Today I ordered the parts needed to build three Floppy Emu boards, the Macintosh floppy disk drive emulator. Everything should be here by next week, so I can start building! In these small quantities, the total cost for the parts is about $47 per board, which is a lot more than I’d hoped. If I ever sell assembled Floppy Emus, they’ll probably need to have a retail price over $100 to cover the cost of assembly, testing, packaging, and a small profit to make it worth the time required.

In addition to being a “real” device instead of a hand-wired breadboard prototype, the new board will also use different parts than the original. The biggest change is the switch to an ATMEGA1284P AVR microcontroller, which has 16K of internal RAM to allow experimentation with different write buffering strategies. The CPLD is different too, with a Xilinx XC9572XL replacing the Altera-powered module that I scavenged from Tiny CPU for prototyping use.

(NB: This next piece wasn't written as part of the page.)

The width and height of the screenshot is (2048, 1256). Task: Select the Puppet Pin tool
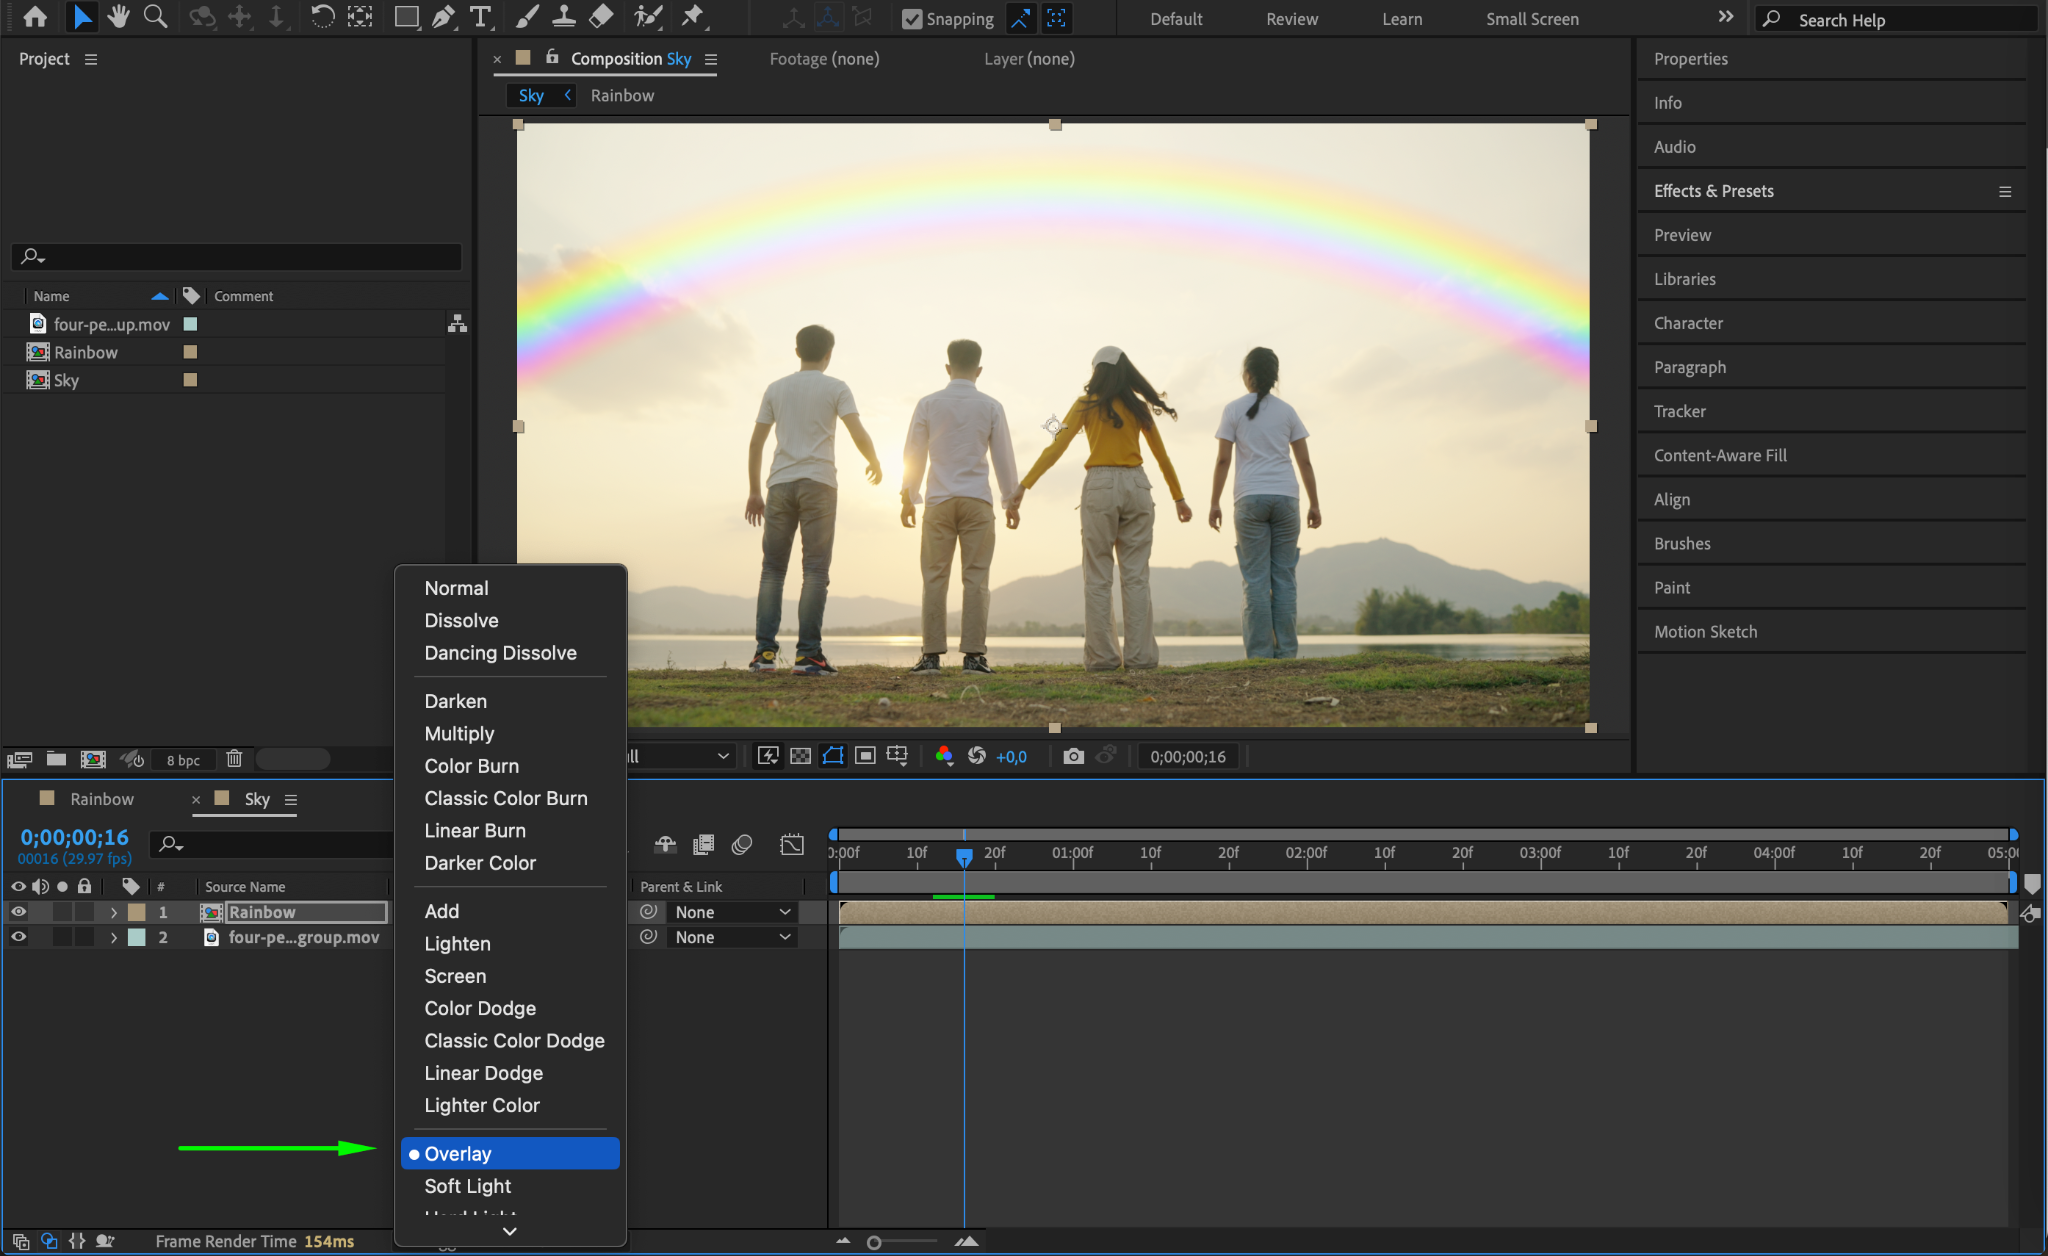click(x=692, y=17)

Although the board has a footprint for a Xilinx JTAG header, I didn’t actually order the header, nor do I own a Xilinx JTAG programmer. I’m counting on programming the CPLD indirectly via the microcontroller, using the method described in Xilinx app note 058. If I can’t get that to work, I’ll have to go back and buy the header and a Xilinx programmer, which will mean more delays and more money. I’m keeping my fingers crossed that the indirect programming method turns out OK.